Space is a very big place. It is even bigger than anyone can imagine. Our solar system? That’s barely the tip of the iceberg when it comes to the vastness of space, and it would take an unfathomable amount of time to even travel from one side of our solar system to the other.
We are constantly discovering new planets and objects in galaxies far, far away, but that doesn’t always mean we know exactly what they are. It’s not as if scientists point their telescope out into space and suddenly see things with the same clarity as binoculars. When it comes to deep space, our methods are less exact.
A recent discovery was made by scientists regarding an interstellar object of unknown origin. Everyone tends to jump to the idea of aliens. While that could certainly be something that occurs, in this case it is now clear that it is more likely a piece of a planet from a different solar system.
While any unidentified object in space is quick to be labeled as something to do with aliens, that is looking like it’s not the case in a recent high-profile piece of space junk found floating around the infinite darkness of space. A new study is suggesting that it is actually part of a planet from a completely different solar system that has come invading our territory. In 2017, the object passed by Earth at 196,000 miles per hour. Known at the time as Oumuamua, a Harvard professor named Avi Loeb had said that it is likely alien in origin.
That is not the case according to the Arizona State University study which states that the chunk was knocked off the surface of a distant planet over half a billion years ago. Disappointing, but it is also much more comforting.

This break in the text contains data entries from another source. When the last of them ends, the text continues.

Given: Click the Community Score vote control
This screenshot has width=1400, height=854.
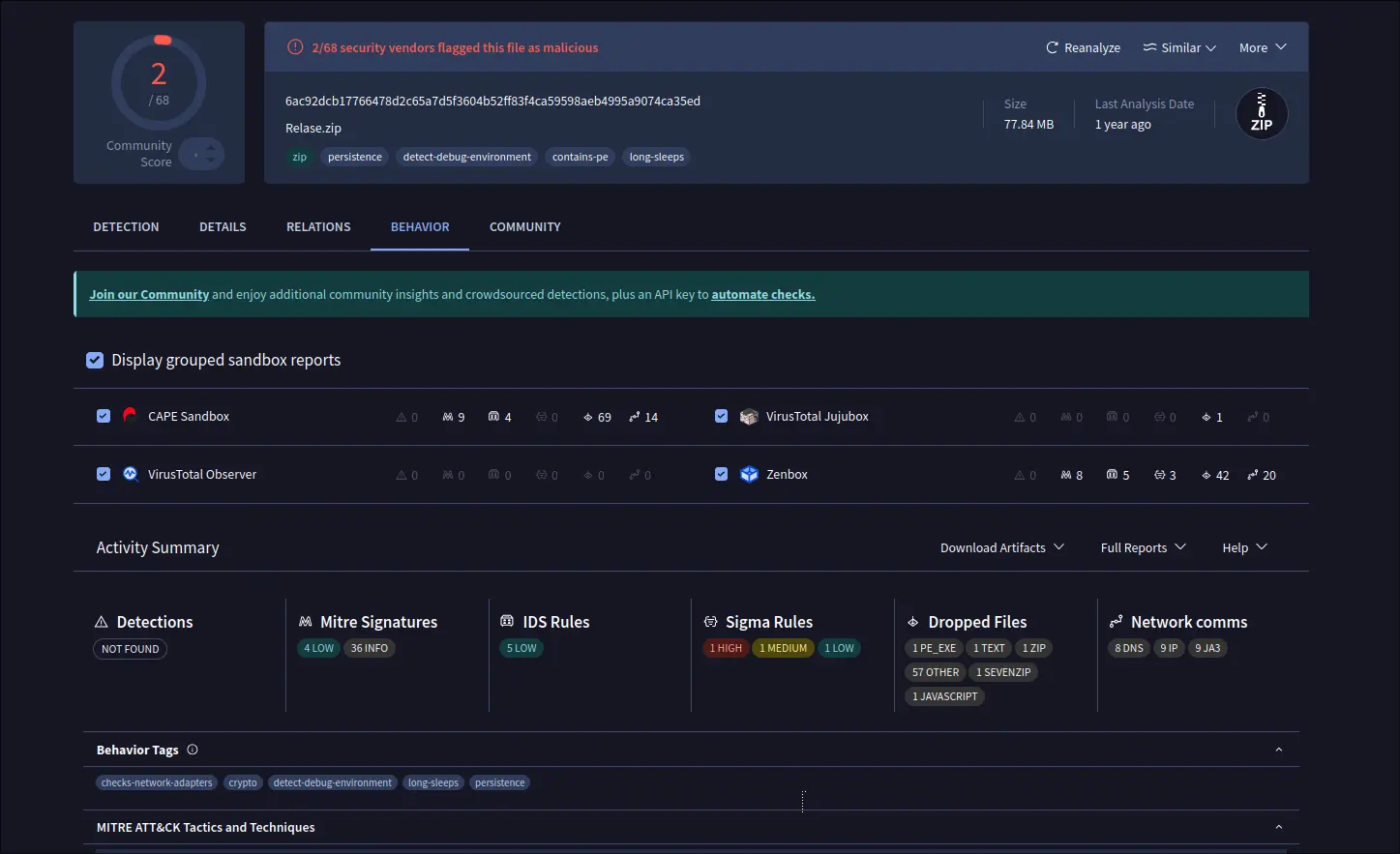Looking at the screenshot, I should [x=201, y=154].
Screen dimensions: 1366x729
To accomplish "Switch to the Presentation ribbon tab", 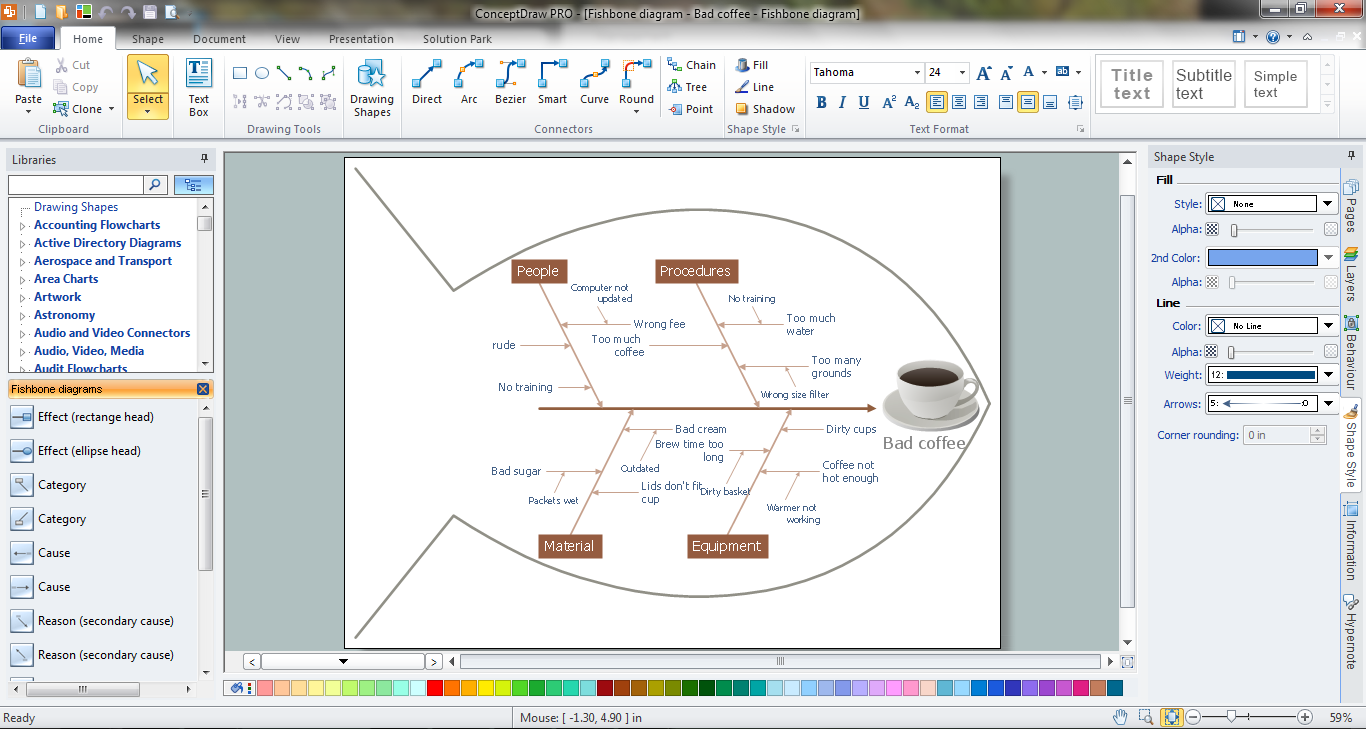I will coord(361,39).
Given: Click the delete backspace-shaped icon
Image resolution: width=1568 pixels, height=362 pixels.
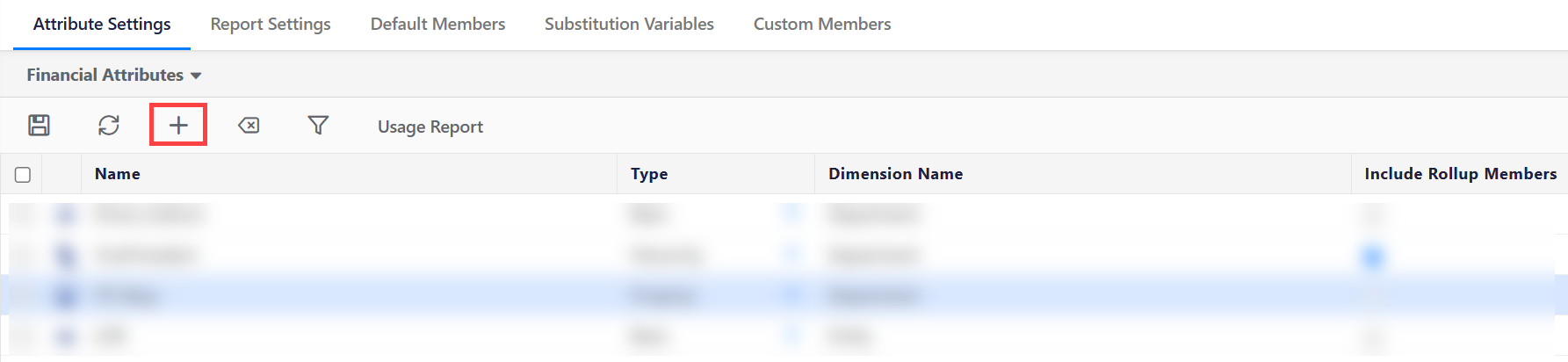Looking at the screenshot, I should (x=249, y=126).
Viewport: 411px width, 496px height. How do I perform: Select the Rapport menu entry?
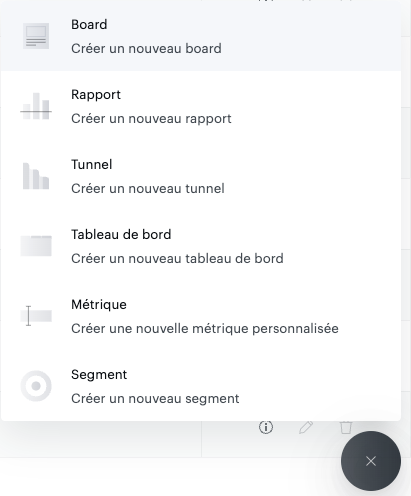pyautogui.click(x=201, y=106)
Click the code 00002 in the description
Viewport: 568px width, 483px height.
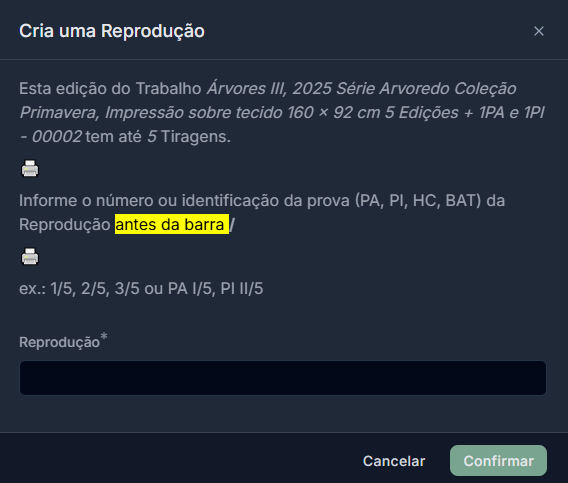pyautogui.click(x=57, y=137)
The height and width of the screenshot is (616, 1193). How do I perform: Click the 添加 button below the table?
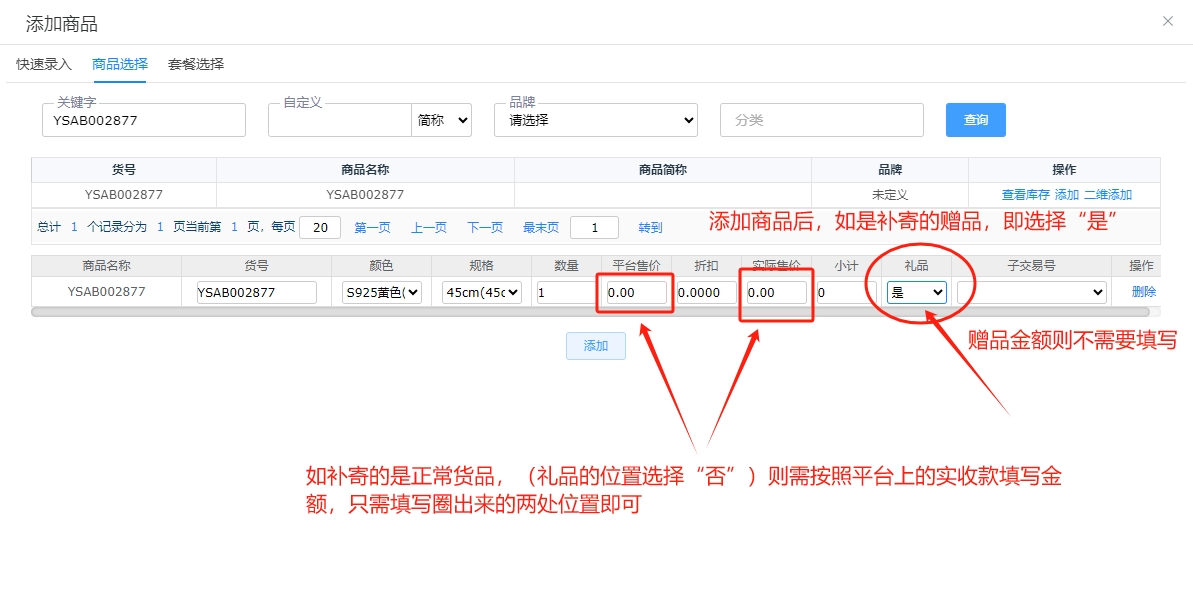[596, 346]
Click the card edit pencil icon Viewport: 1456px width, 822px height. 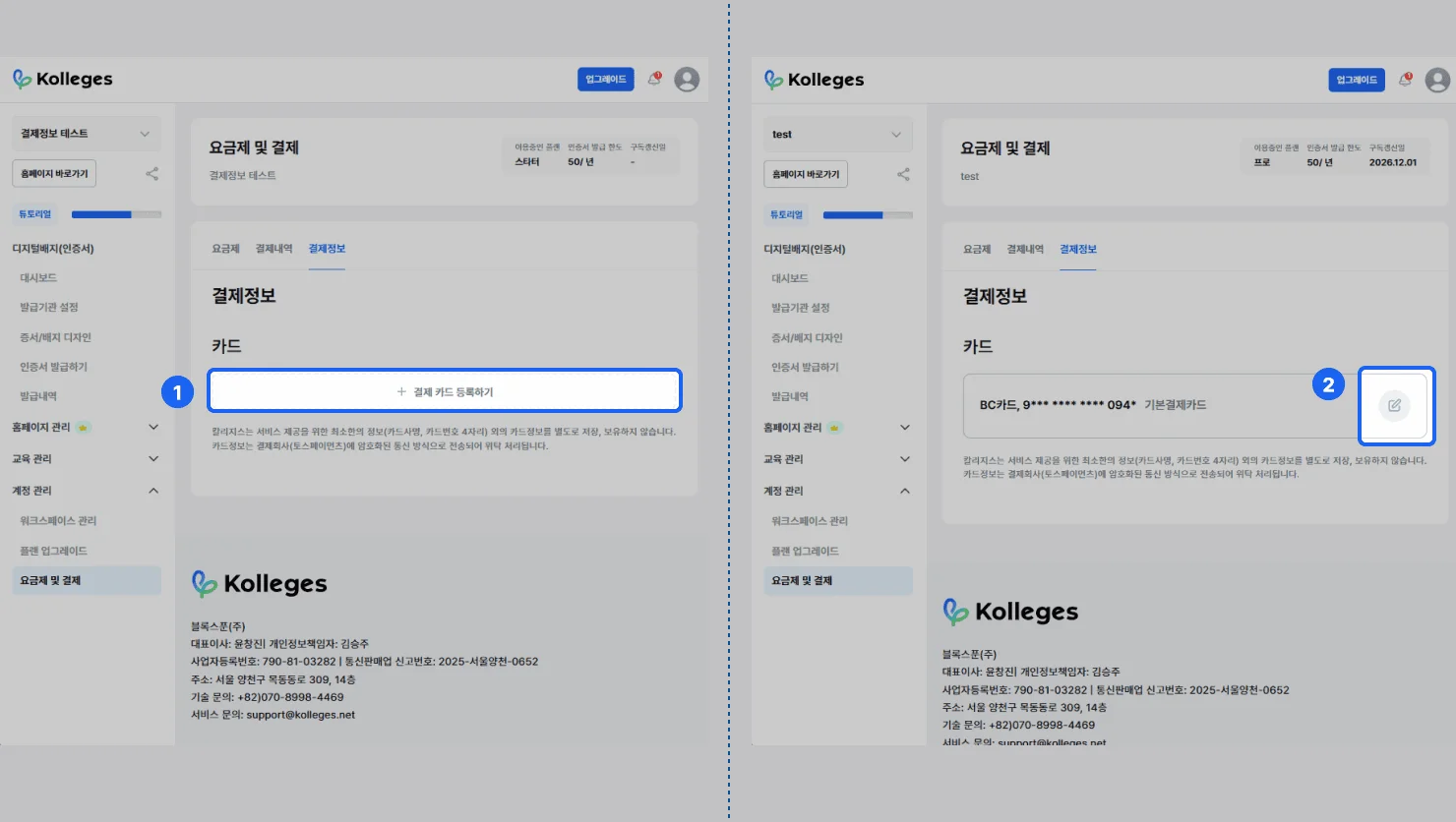[x=1394, y=405]
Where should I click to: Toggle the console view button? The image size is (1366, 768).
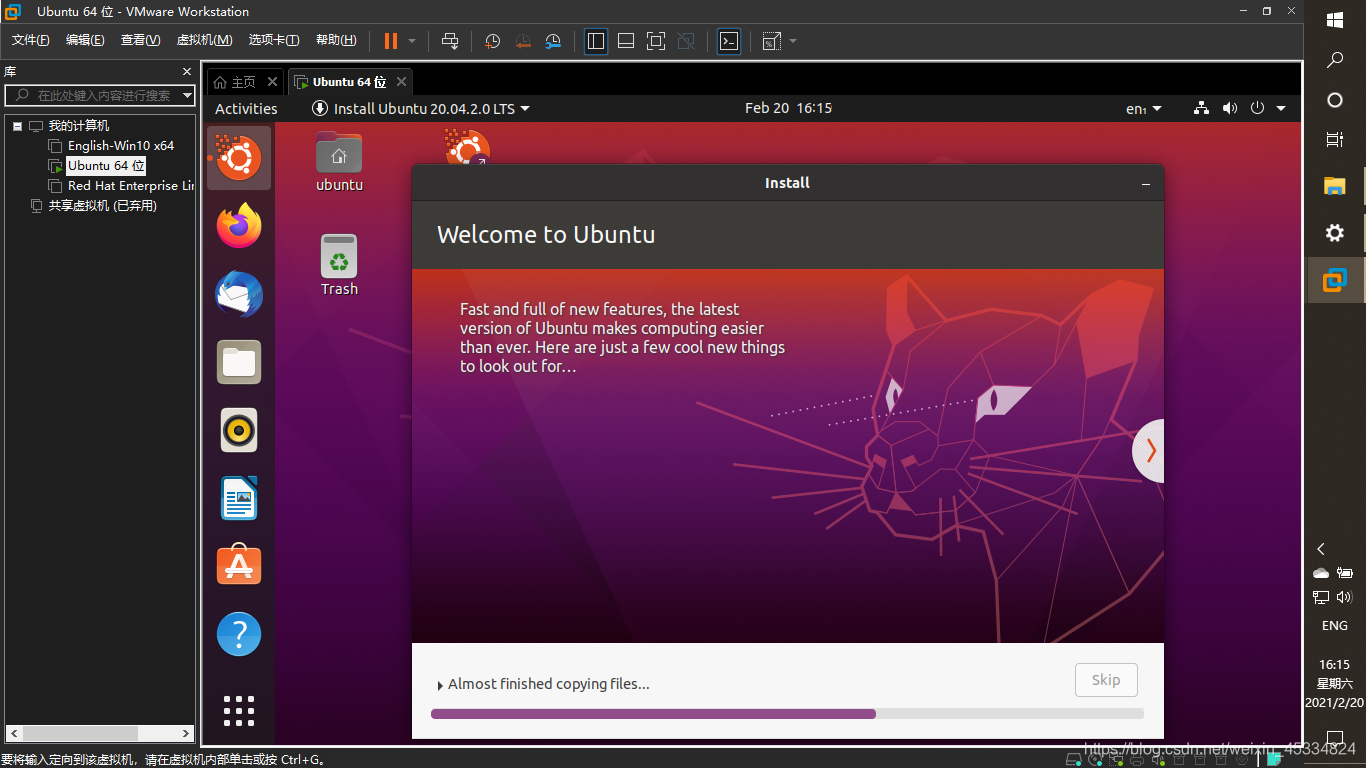point(728,41)
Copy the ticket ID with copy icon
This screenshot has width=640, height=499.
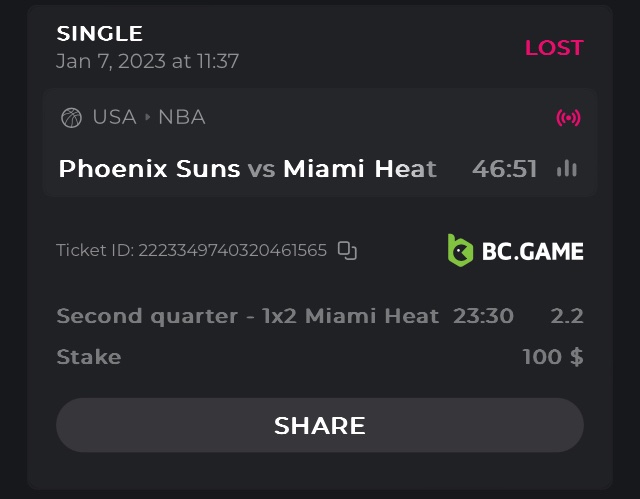click(x=347, y=250)
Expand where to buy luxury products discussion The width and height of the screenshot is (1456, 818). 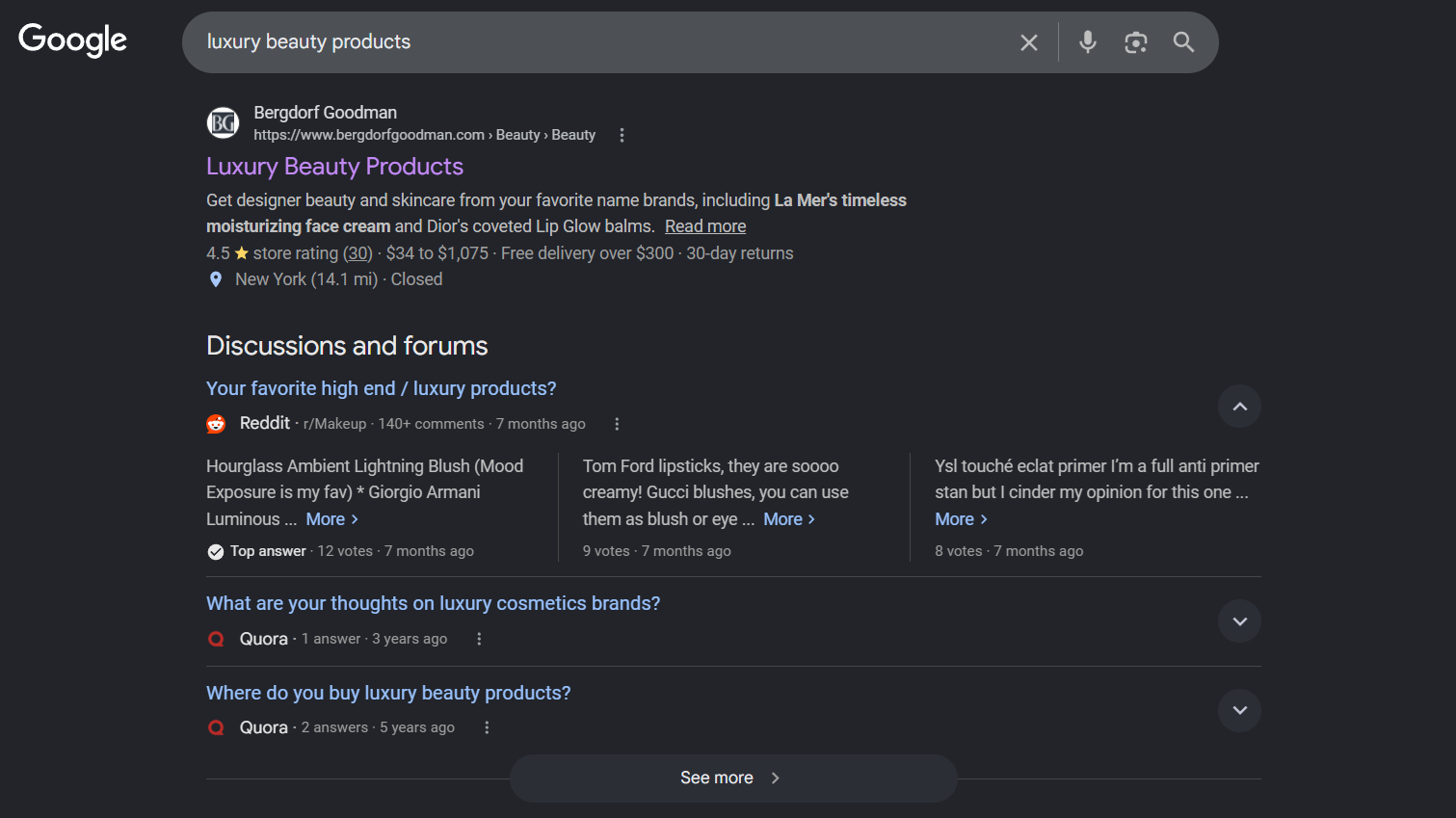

Steven Desch is one of the Arizona State University astrophysicists who penned the study. In a press release, he said, "This research is exciting in that we've probably resolved the mystery of what Oumuamua is and we can reasonably identify it as a chunk of an 'exo-Pluto,' a Pluto-like planet in another solar system. Until now, we've had no way to know if other solar systems have Pluto-like planets, but now we have seen a chunk of one pass by Earth."
Steven Desch and his time are aware of the alien theories, but he believes that these theories just came from the discovery being so new. Now that they have more information, it is not as likely. "Everybody is interested in aliens, and it was inevitable that this first object outside the solar system would make people think aliens. But it's important in science not to jump to conclusions. It took two or three years to figure out a natural explanation — a chunk of nitrogen ice — that matches everything we know about Oumuamua. That's not long in science, and far too soon to say we had exhausted all natural explanations."
Since Pluto is a planet that is made of solidified nitrogen, it is fair to assume that the space debris came from a planet similar to Pluto since it is also comprised of solidified nitrogen. What’s most interesting is what may have happened to Oumuamua during ti’s travels. “Oumuamua likely wasn't flat when it entered our solar system, but melted away to a sliver, losing more than 95% of its mass, during its close encounter with the Sun.”
At first, the object had appeared to be a comet with a tail, however, these parts of it were burned off and ended up being nitrogen layers that dissolved as it hurtled closer to the sun. While the object may not be alien in nature, it is still a fascinating find. It has been traveling longer than humans have been on this Earth!